Lever la main pour remercier un automobiliste qui s'arrête afin de vous laisser traverser est un réflexe pour certains. Pour d'autres, ce geste passe complètement inaperçu. Pourtant, derrière cette marque de politesse de quelques secondes pourrait se cacher une manière bien particulière d'interagir avec les autres. Sans permettre de dresser un portrait psychologique à lui seul, ce comportement traduit une forme de courtoisie et d'attention envers les personnes que l'on croise au quotidien. Pour les psychologues, ce simple signe de gratitude s'apparente avant tout à une forme de reconnaissance sociale. Il ne s'agit pas d'un indicateur diagnostique, mais plutôt du reflet d'une attitude attentive, coopérative et respectueuse envers les inconnus. Ce geste se rapproche des comportements dits "prosociaux", c'est-à-dire des attitudes qui favorisent des interactions positives entre les individus.
En psychologie, ces comportements sont souvent associés au modèle des Big Five, une théorie de référence qui décrit la personnalité à travers cinq grands traits : l'ouverture à l'expérience, la conscienciosité, l'extraversion, l'agréabilité et la stabilité émotionnelle. C'est l'agréabilité qui regroupe notamment la coopération, l'empathie, la bienveillance et la courtoisie.
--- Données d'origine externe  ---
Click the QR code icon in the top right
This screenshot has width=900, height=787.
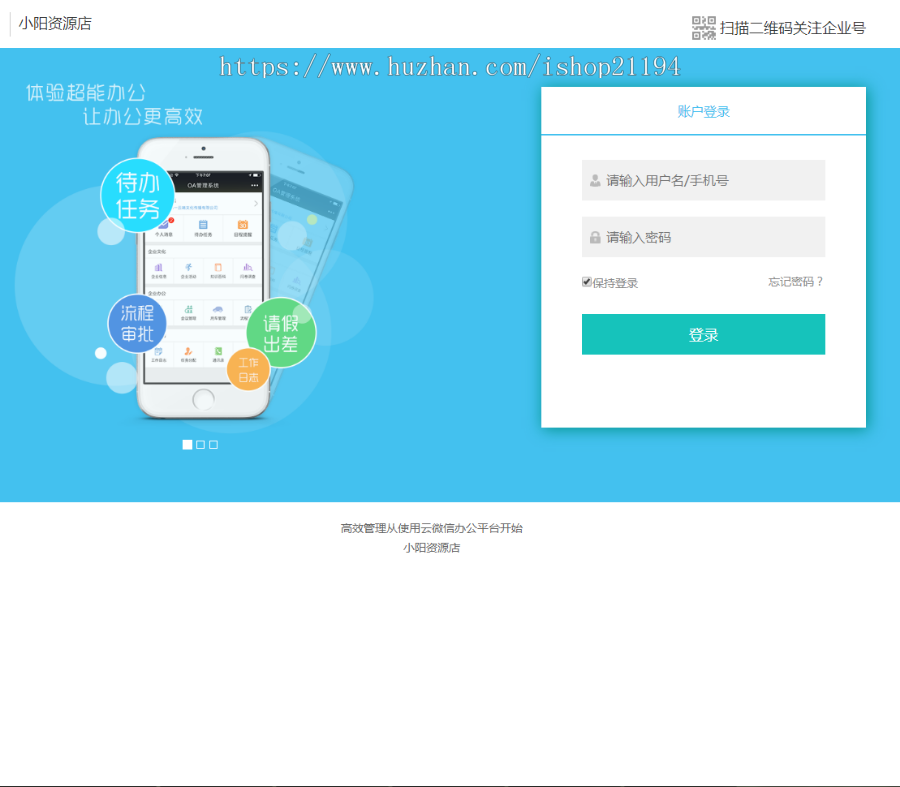pyautogui.click(x=703, y=25)
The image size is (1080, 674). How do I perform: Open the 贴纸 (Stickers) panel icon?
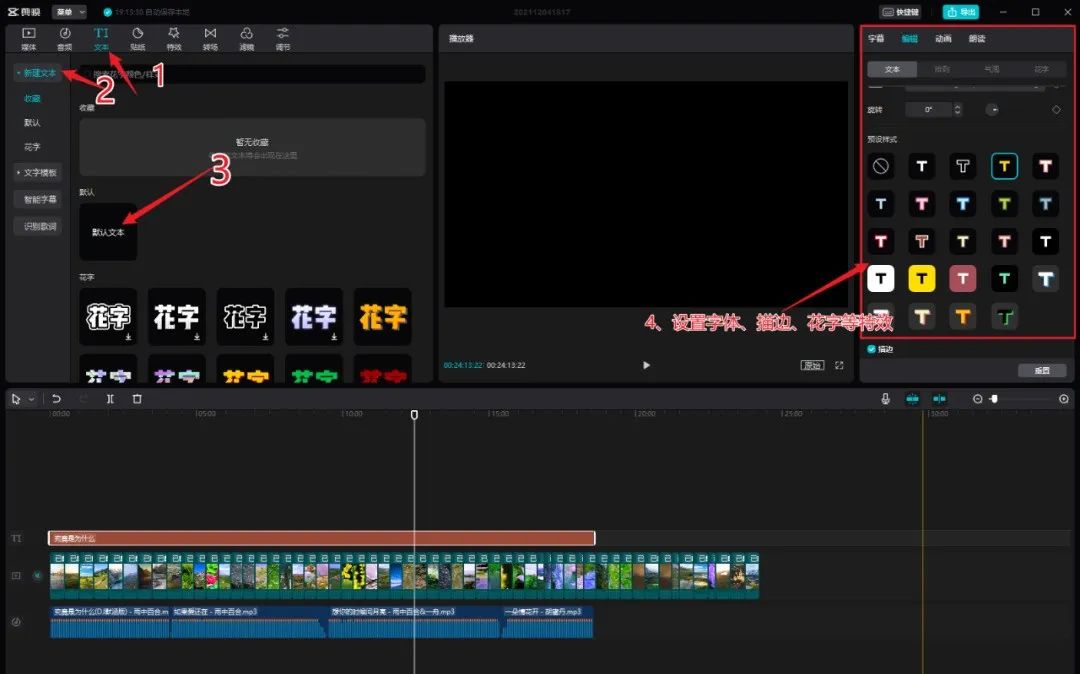coord(137,38)
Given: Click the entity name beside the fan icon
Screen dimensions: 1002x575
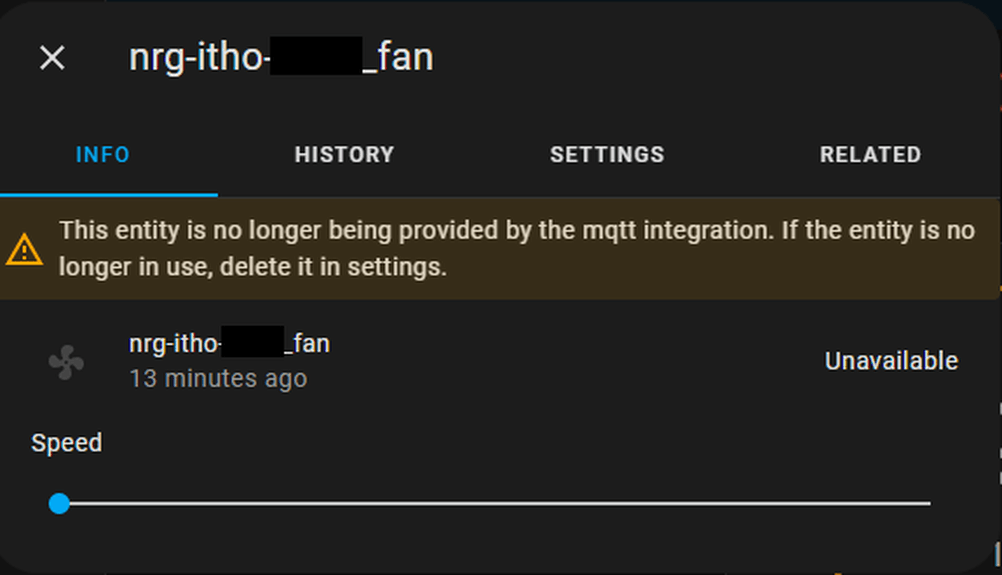Looking at the screenshot, I should click(229, 344).
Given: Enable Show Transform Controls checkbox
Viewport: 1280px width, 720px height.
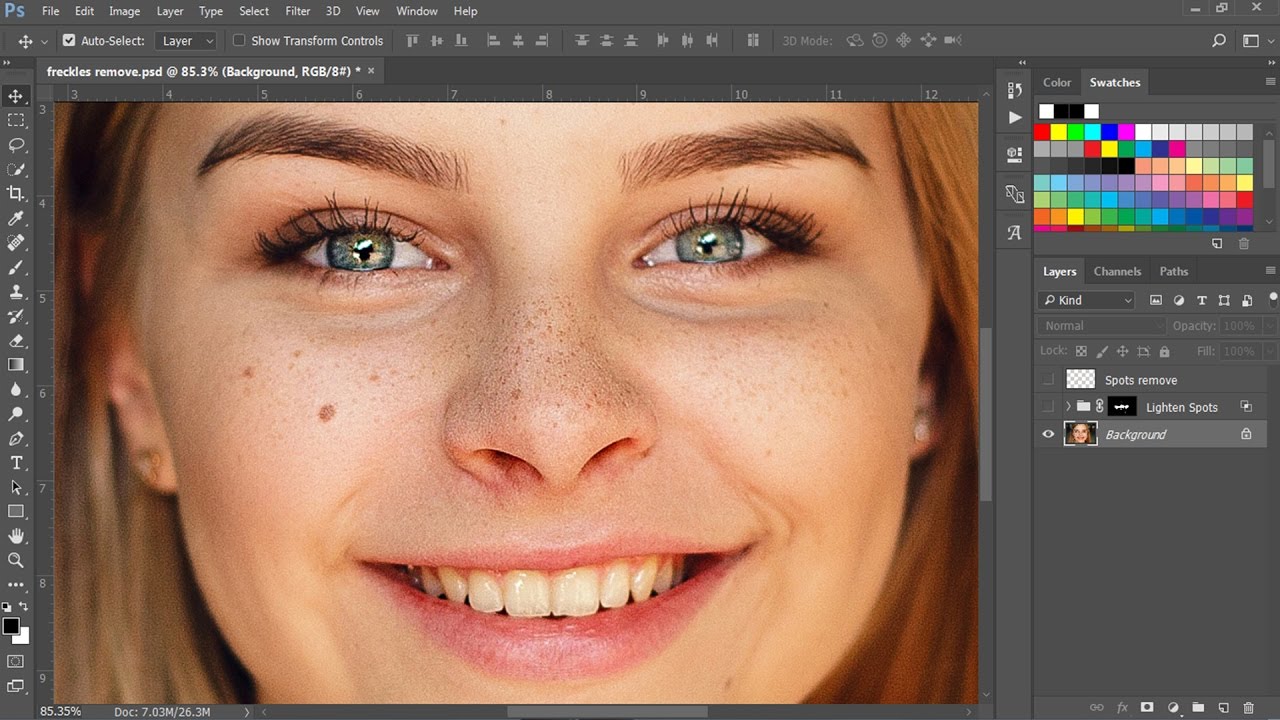Looking at the screenshot, I should pyautogui.click(x=239, y=41).
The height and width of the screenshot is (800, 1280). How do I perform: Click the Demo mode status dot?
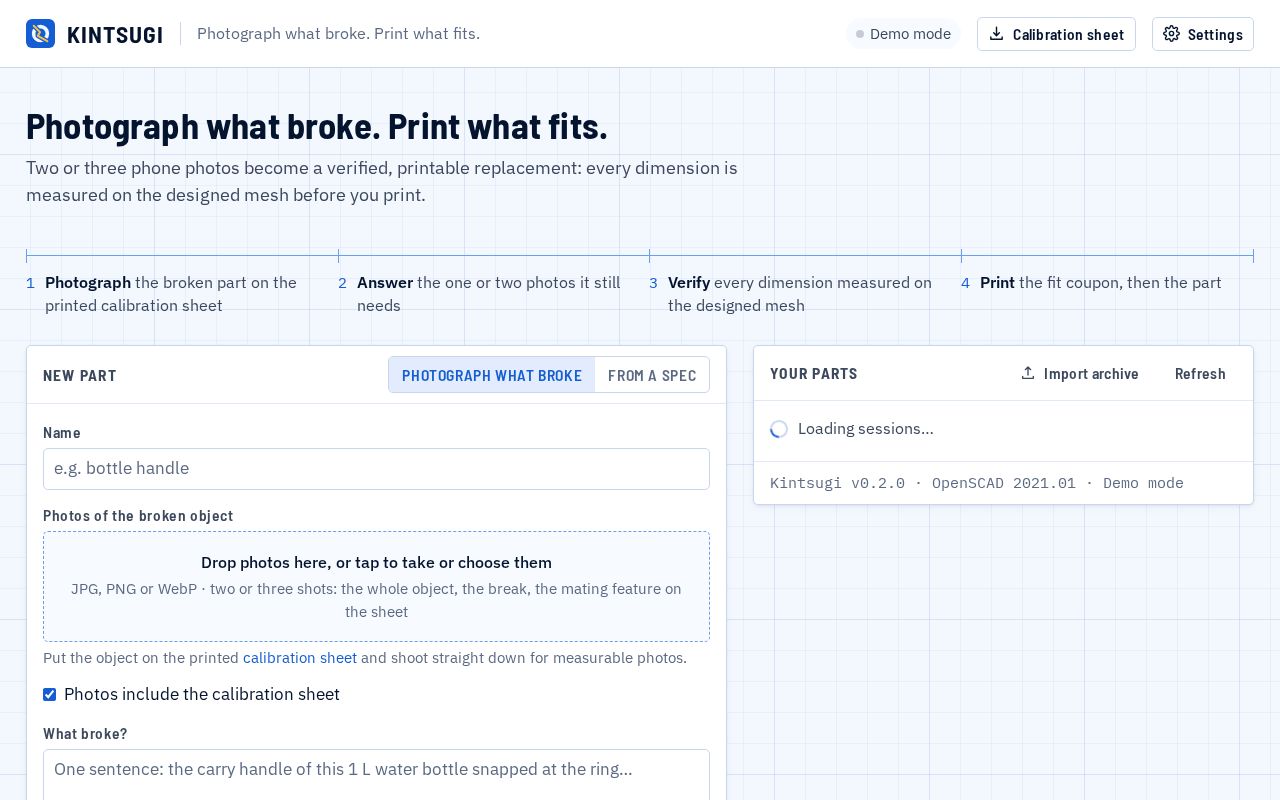pos(860,34)
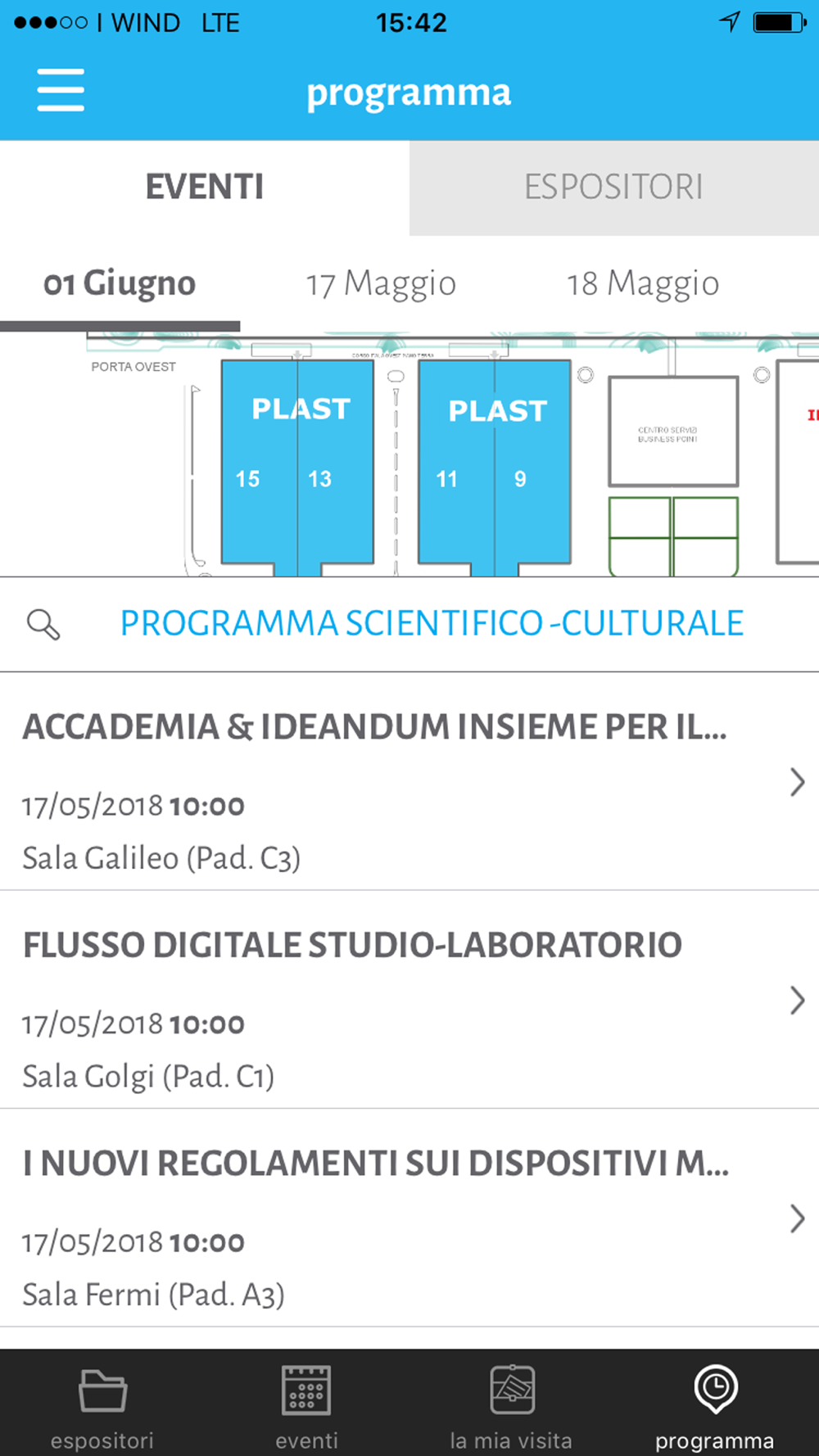Expand Flusso Digitale Studio-Laboratorio chevron
This screenshot has width=819, height=1456.
pos(797,1001)

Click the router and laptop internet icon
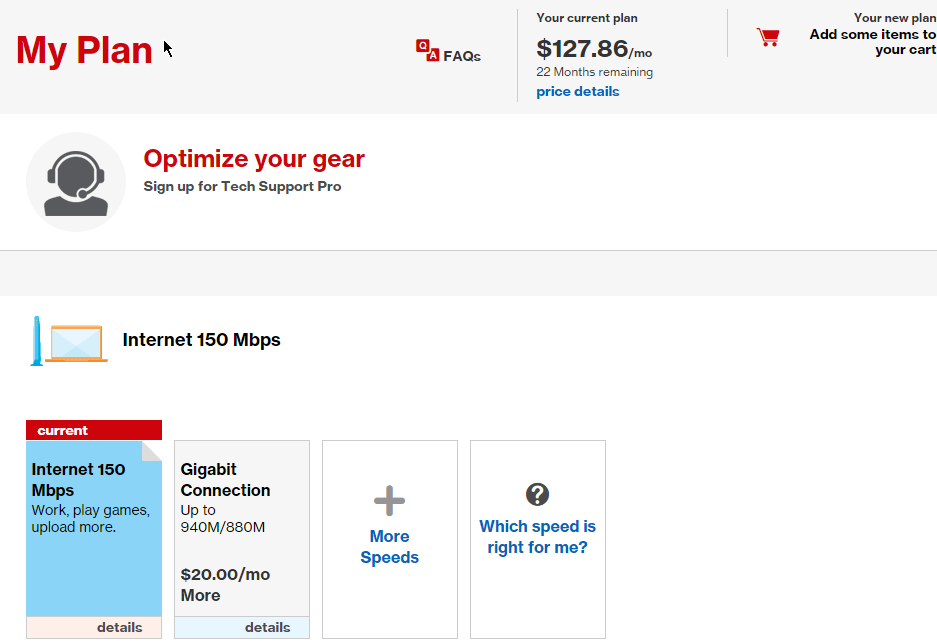coord(69,341)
Ce qui surprend, c'est le caractère presque instinctif de ce remerciement. Chez beaucoup de personnes, lever la main ne résulte pas d'une réflexion, mais d'un automatisme. Sans permettre de tirer des conclusions sur la personnalité d'un individu, ce comportement s'inscrit dans une catégorie de gestes largement étudiés en psychologie sociale : les comportements prosociaux.
Les recherches consacrées au modèle des Big Five montrent d'ailleurs que les personnes présentant un niveau élevé d'agréabilité ont davantage tendance à adopter des attitudes de coopération, d'altruisme et de courtoisie dans leurs interactions quotidiennes. Au fil de la journée, cela peut se traduire par de petites attentions : remercier, aider spontanément quelqu'un, faire preuve d'empathie ou encore tenir compte des autres dans les espaces partagés. Lever la main pour remercier un conducteur revient aussi à reconnaître son geste et à montrer que l'on est pleinement attentif à ce qui se passe autour de soi. Derrière cette habitude se cache finalement une forme de réciprocité qui participe à rendre les échanges plus agréables, même lorsqu'ils ne durent que quelques secondes.
La circulation est souvent associée à la précipitation, au stress ou encore à l'impatience. Dans ce contexte, un signe de gratitude, aussi discret soit-il, peut contribuer à rendre les interactions plus sereines. En psychologie sociale, ce type de comportement est considéré comme un renforcement positif : il encourage les échanges respectueux et favorise un climat de coopération entre les individus.
Cette marque de courtoisie rappelle également que l'espace public est partagé. Derrière chaque volant, comme derrière chaque passage piéton, se trouve une personne. Reconnaître l'attention portée par un automobiliste permet ainsi d'instaurer une forme de respect mutuel, tout en rompant avec l'impression d'une circulation entièrement automatique et impersonnelle. Si ce geste ne constitue évidemment pas un test de personnalité, il illustre néanmoins la manière dont de petites attentions peuvent participer à des relations plus harmonieuses. Une interaction qui ne dure que quelques secondes, mais qui témoigne d'une certaine considération pour les autres et rappelle que la politesse conserve toute sa place, y compris sur la route.